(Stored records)
____
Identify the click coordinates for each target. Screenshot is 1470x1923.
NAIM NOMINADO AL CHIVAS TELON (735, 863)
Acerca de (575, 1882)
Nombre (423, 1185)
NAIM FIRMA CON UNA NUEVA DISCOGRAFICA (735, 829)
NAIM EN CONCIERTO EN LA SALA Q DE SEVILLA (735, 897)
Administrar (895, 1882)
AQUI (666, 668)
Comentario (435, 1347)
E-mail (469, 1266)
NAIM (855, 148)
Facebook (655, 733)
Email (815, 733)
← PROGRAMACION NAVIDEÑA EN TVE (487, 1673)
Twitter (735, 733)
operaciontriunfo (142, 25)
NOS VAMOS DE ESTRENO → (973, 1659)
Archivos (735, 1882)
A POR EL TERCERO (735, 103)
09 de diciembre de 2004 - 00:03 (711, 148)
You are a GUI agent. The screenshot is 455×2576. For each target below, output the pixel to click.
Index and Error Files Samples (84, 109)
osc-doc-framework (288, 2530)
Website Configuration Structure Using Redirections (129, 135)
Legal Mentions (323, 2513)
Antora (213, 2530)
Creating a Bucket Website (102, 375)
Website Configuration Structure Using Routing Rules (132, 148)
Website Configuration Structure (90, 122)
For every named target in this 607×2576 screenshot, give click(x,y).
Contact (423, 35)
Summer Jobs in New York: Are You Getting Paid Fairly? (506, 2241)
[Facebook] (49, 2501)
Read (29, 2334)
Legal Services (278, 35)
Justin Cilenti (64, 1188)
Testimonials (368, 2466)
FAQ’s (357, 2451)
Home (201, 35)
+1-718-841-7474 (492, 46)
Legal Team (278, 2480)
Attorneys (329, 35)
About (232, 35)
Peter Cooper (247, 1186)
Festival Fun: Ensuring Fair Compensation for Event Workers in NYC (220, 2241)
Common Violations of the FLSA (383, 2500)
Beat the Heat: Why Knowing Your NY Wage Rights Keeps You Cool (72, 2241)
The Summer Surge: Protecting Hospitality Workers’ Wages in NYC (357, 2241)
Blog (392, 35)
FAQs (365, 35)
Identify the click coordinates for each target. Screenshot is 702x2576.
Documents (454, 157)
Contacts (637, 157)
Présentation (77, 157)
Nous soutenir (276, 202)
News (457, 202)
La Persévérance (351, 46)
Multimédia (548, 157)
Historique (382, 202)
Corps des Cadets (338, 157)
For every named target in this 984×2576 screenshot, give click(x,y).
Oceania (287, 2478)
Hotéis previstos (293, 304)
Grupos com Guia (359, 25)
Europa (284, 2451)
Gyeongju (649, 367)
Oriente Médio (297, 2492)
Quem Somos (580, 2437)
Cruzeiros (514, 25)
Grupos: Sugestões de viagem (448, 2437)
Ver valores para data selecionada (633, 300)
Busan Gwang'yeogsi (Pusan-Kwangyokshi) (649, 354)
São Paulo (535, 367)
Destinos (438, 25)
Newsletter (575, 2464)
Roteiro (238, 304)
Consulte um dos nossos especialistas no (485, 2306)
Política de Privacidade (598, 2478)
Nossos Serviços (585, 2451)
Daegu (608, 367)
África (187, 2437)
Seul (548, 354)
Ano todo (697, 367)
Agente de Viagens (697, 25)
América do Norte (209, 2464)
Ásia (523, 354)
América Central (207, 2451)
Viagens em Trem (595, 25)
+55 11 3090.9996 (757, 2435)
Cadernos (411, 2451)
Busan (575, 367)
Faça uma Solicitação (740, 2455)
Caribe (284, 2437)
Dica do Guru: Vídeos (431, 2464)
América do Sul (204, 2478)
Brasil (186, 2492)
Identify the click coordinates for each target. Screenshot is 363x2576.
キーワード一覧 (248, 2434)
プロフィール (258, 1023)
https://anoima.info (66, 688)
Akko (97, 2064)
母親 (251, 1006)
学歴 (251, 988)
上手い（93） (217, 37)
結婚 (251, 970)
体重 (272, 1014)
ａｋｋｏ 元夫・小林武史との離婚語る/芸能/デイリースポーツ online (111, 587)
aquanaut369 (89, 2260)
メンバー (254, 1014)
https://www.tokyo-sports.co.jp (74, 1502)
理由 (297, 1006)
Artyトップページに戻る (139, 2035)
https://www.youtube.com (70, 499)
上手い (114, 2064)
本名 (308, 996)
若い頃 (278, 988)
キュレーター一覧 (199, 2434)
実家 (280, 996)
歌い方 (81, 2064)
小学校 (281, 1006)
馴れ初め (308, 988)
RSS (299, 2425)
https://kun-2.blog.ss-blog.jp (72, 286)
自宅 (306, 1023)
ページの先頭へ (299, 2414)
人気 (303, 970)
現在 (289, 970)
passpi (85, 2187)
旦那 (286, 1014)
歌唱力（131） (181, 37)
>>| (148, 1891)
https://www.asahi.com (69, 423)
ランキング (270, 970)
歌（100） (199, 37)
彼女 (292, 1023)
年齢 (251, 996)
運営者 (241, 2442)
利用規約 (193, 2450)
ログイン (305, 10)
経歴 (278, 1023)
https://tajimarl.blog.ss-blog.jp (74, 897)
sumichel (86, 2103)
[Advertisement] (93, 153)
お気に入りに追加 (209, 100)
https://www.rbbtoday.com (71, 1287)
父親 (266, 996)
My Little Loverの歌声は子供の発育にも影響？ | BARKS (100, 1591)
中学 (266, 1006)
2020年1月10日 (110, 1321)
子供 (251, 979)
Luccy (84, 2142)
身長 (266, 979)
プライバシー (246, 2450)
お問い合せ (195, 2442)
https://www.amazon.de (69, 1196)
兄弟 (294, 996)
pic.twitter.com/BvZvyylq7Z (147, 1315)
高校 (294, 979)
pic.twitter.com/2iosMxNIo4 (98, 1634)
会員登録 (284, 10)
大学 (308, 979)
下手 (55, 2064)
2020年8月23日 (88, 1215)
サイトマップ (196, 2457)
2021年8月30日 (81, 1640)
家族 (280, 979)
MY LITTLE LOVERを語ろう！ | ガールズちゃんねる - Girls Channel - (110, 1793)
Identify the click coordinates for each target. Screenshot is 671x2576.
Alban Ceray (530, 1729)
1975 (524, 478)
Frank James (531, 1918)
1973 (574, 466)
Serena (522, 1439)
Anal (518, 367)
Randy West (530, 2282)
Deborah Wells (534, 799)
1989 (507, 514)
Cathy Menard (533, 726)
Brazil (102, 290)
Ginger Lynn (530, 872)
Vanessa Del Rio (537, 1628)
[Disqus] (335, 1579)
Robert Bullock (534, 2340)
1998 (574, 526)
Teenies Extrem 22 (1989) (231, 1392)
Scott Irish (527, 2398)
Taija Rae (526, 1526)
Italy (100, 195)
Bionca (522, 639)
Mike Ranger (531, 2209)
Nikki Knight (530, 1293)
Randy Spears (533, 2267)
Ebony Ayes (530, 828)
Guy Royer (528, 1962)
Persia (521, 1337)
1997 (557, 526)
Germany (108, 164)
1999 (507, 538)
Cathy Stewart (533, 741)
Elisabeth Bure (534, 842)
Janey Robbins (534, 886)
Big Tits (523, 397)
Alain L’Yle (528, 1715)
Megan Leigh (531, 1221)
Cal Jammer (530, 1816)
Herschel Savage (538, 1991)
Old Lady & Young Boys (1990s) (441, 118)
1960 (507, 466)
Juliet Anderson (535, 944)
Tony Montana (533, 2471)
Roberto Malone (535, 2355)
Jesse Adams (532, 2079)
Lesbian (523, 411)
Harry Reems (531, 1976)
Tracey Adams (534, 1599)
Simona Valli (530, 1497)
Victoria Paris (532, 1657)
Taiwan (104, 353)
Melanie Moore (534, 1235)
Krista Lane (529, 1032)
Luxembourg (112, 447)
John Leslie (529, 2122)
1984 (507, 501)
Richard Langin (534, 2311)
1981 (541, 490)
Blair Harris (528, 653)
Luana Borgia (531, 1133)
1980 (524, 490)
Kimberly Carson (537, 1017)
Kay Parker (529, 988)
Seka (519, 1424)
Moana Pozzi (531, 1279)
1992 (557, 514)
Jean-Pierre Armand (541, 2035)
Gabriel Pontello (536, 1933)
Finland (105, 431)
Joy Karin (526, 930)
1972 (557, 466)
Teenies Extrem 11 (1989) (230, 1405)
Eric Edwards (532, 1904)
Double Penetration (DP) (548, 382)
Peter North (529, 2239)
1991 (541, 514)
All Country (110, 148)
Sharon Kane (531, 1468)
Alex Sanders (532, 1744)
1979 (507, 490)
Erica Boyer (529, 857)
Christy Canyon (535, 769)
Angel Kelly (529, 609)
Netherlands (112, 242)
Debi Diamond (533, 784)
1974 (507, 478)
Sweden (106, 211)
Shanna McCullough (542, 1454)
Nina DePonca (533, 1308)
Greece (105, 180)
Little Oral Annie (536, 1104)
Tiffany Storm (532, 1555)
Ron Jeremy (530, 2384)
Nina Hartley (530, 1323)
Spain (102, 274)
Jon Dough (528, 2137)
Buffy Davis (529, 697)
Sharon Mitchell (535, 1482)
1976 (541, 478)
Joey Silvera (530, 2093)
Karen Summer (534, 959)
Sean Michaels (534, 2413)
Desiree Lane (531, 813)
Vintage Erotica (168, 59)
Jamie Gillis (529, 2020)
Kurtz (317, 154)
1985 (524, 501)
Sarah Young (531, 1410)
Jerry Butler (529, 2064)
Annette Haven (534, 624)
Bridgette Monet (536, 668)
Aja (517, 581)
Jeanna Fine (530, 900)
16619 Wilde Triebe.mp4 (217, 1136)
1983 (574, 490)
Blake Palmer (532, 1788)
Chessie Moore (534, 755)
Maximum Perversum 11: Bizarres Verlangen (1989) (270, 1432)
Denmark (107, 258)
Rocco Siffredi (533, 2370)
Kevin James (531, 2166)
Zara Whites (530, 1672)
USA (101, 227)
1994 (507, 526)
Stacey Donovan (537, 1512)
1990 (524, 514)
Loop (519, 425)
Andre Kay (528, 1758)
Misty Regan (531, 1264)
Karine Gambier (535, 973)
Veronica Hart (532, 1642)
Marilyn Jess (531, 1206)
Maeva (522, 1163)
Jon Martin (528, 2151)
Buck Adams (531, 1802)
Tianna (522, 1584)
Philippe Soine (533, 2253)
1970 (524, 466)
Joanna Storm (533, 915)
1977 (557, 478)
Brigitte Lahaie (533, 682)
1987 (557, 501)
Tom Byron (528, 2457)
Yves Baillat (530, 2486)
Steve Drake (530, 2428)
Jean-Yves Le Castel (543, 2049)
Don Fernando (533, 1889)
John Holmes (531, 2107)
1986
____
◆ ABOUT THIS TASK
Reproduce the lines from the one containing "Annette Haven (534, 624)" to the end of the entries, keeping both ends and adding nothing.

◆ TASK OUTPUT
Annette Haven (534, 624)
Bridgette Monet (536, 668)
Aja (517, 581)
Jeanna Fine (530, 900)
16619 Wilde Triebe.mp4 (217, 1136)
1983 (574, 490)
Blake Palmer (532, 1788)
Chessie Moore (534, 755)
Maximum Perversum 11: Bizarres Verlangen (1989) (270, 1432)
Denmark (107, 258)
Rocco Siffredi (533, 2370)
Kevin James (531, 2166)
Zara Whites (530, 1672)
USA (101, 227)
1994 (507, 526)
Stacey Donovan (537, 1512)
1990 (524, 514)
Loop (519, 425)
Andre Kay (528, 1758)
Misty Regan (531, 1264)
Karine Gambier (535, 973)
Veronica Hart (532, 1642)
Marilyn Jess (531, 1206)
Maeva (522, 1163)
Jon Martin (528, 2151)
Buck Adams (531, 1802)
Tianna (522, 1584)
Philippe Soine (533, 2253)
1970 (524, 466)
Joanna Storm (533, 915)
1977 (557, 478)
Brigitte Lahaie (533, 682)
1987 (557, 501)
Tom Byron (528, 2457)
Yves Baillat (530, 2486)
Steve Drake (530, 2428)
Jean-Yves Le Castel (543, 2049)
Don Fernando (533, 1889)
John Holmes (531, 2107)
1986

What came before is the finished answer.